10

I've encounter a weird behavior when calling lm within a lapply using the weights argument.

My code consist of a list of formula on which I run a linear model that I call in lapply. So far it was working:

dd <- data.frame(y = rnorm(100),
                 x1 = rnorm(100),
                 x2 = rnorm(100),
                 x3 = rnorm(100),
                 x4 = rnorm(100),
                 wg = runif(100,1,100))

ls.form <- list(
  formula(y~x1+x2),
  formula(y~x3+x4),
  formula(y~x1|x2|x3),
  formula(y~x1+x2+x3+x4)
)

res.no.wg <- lapply(ls.form, lm, data = dd)

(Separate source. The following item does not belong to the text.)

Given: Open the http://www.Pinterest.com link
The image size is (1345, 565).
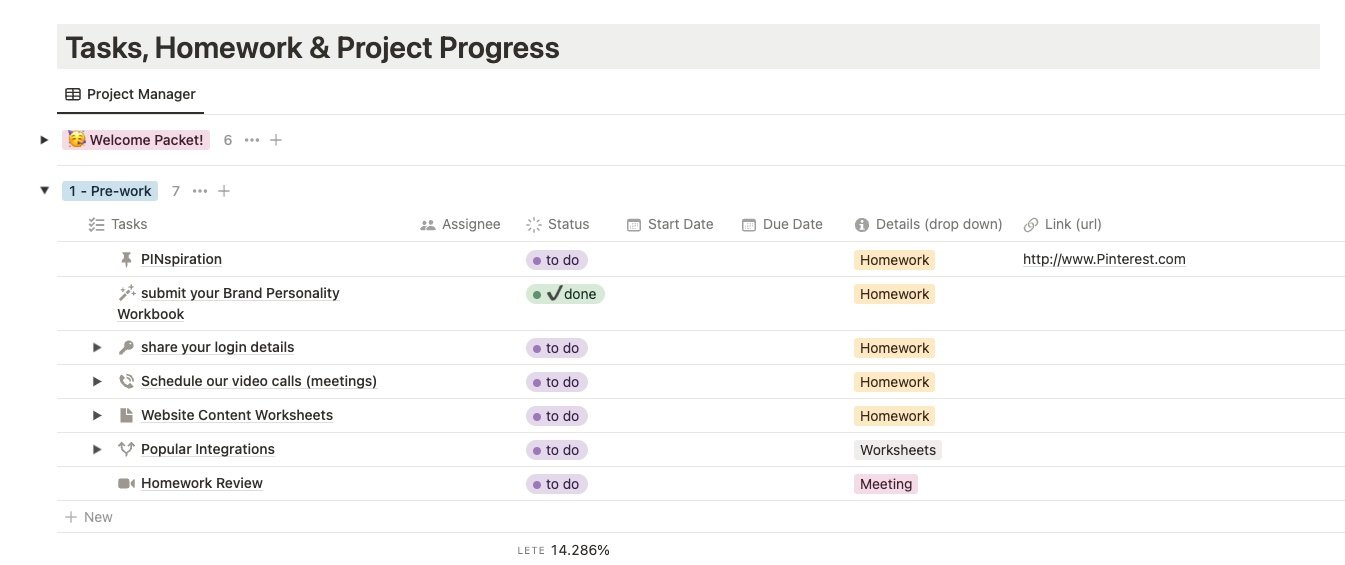Looking at the screenshot, I should (1104, 259).
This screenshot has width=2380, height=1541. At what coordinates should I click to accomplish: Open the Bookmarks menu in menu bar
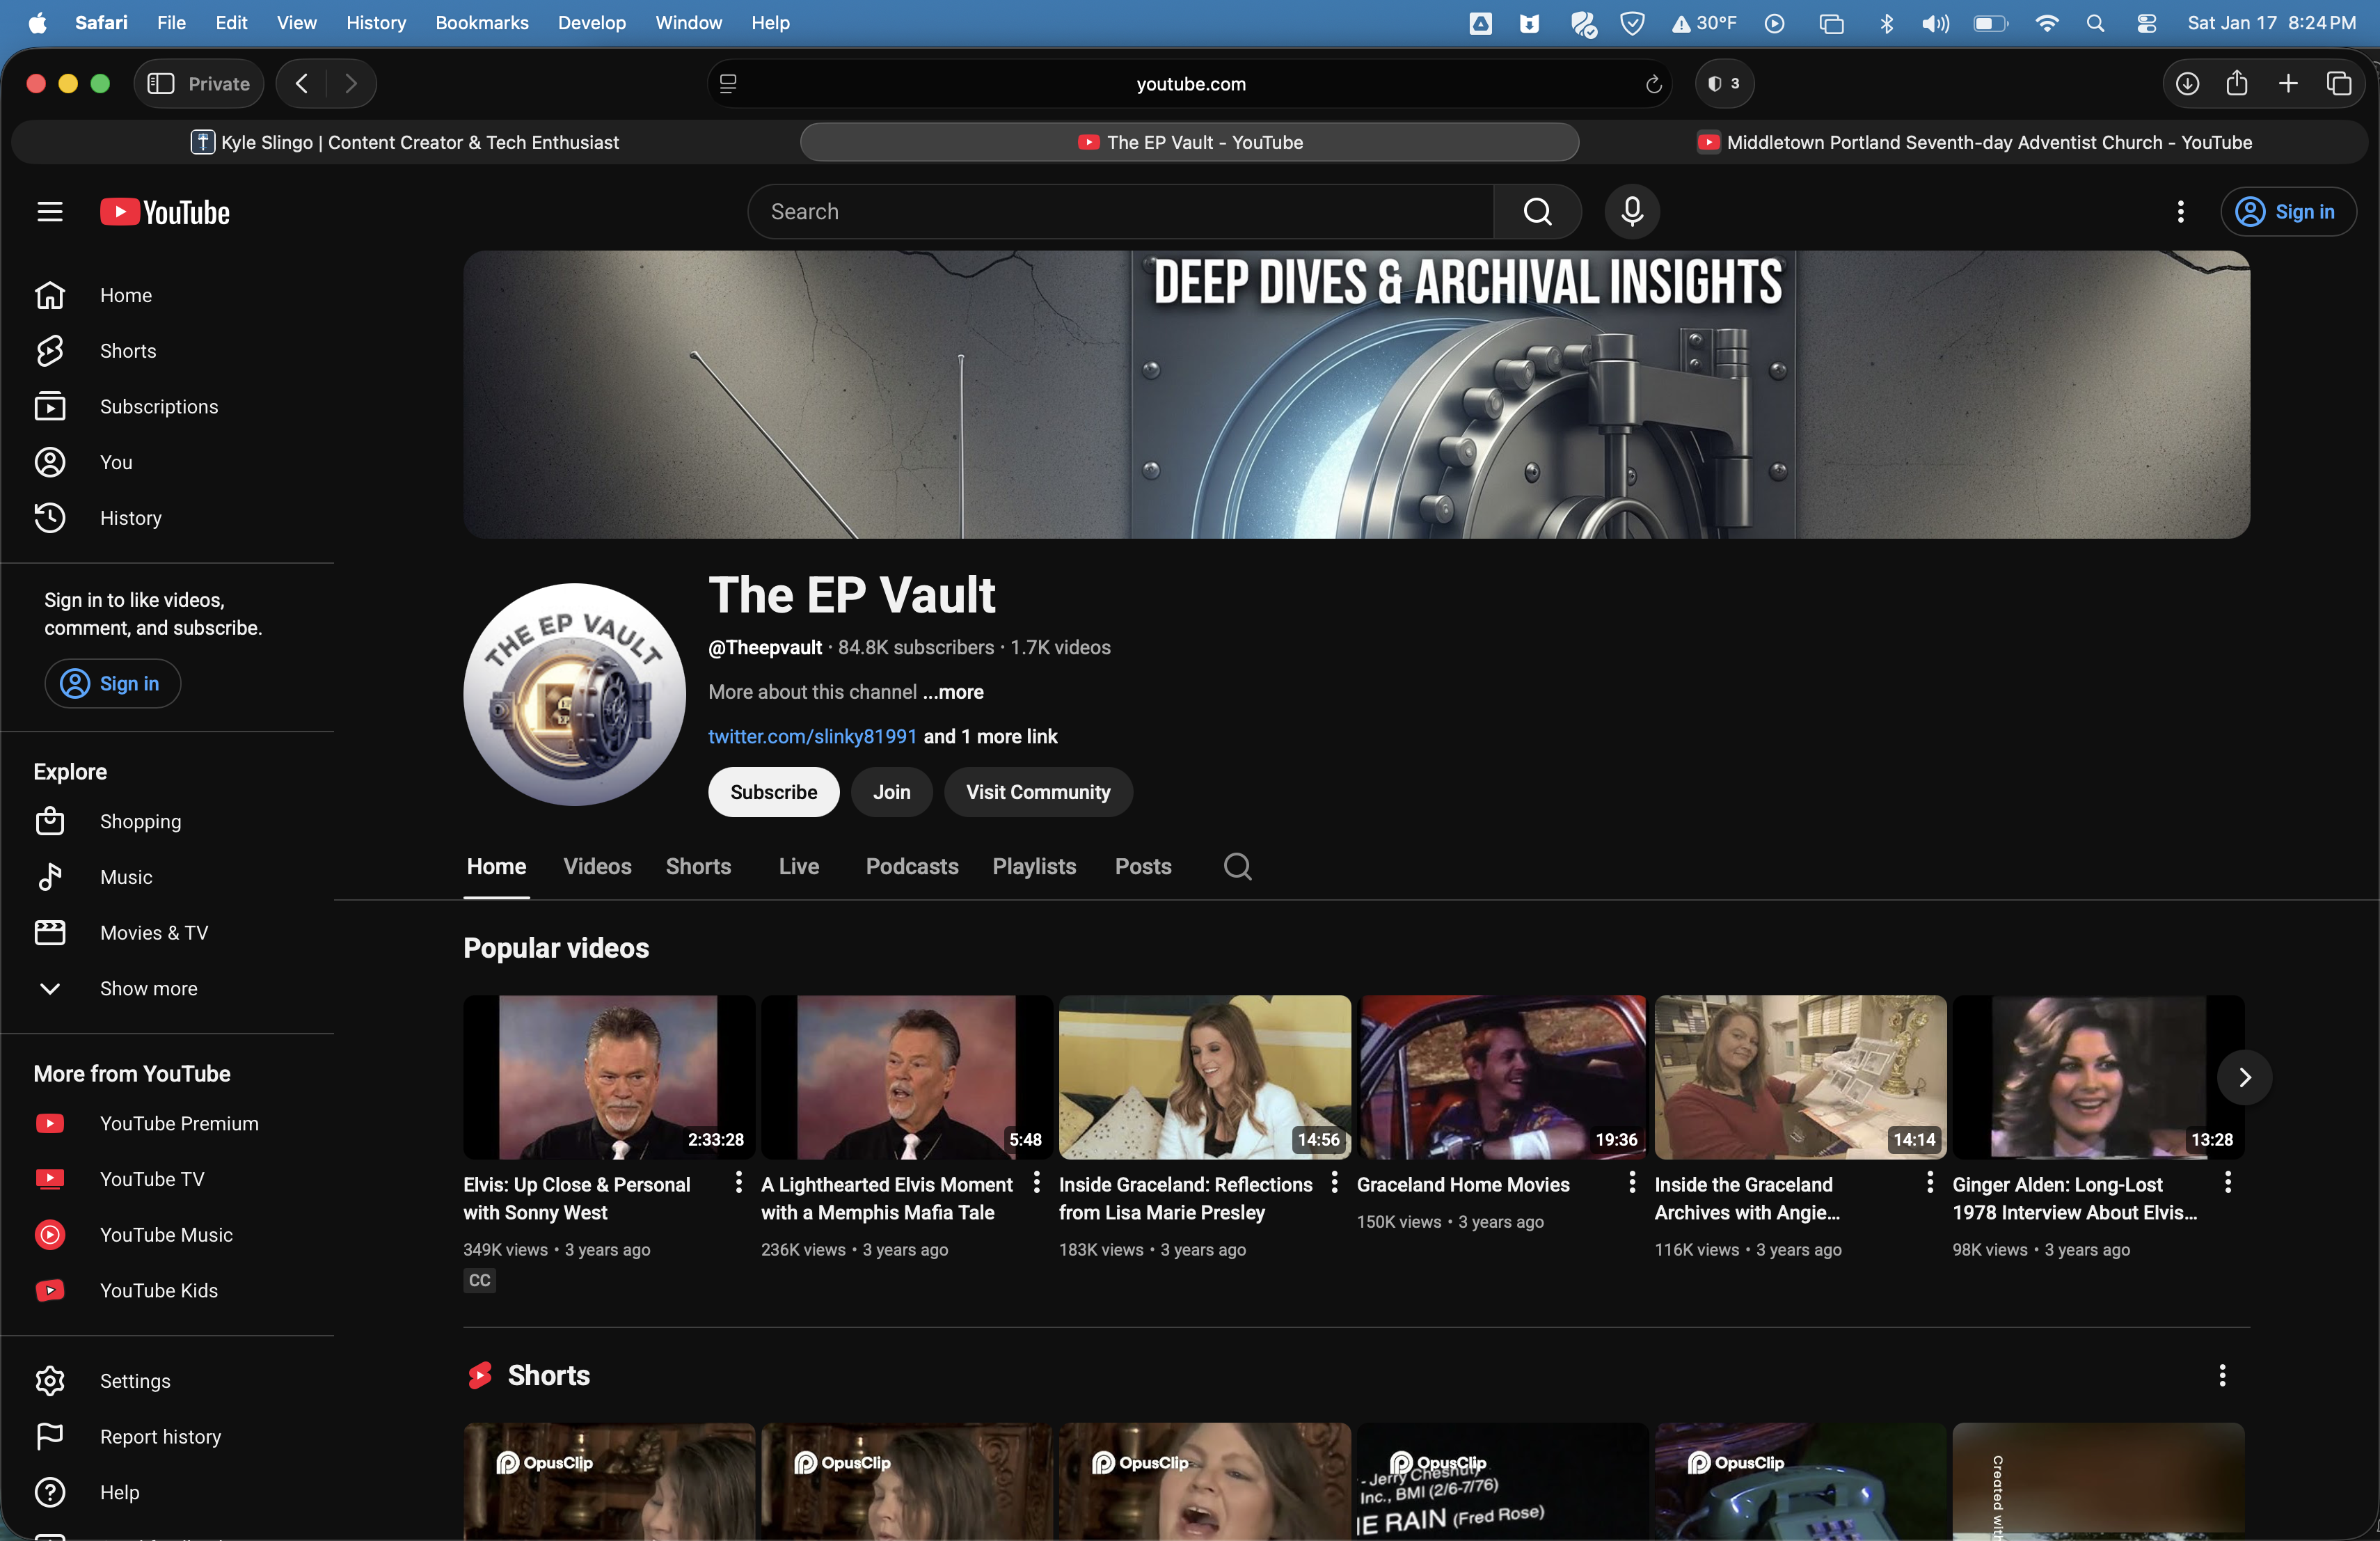click(481, 23)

However, when I add the weights argument, I get a weird error:

res.with.wg <- lapply(ls.form, lm, data = dd, weights = dd[,"wg"])
Error in eval(extras, data, env) : 
  ..2 used in an incorrect context, no ... to look in

It's like if the ... from lapply was conflicting with the ... of the lm call but only because of the weights argument.

Any idea was is the cause of this problem and how to fix it?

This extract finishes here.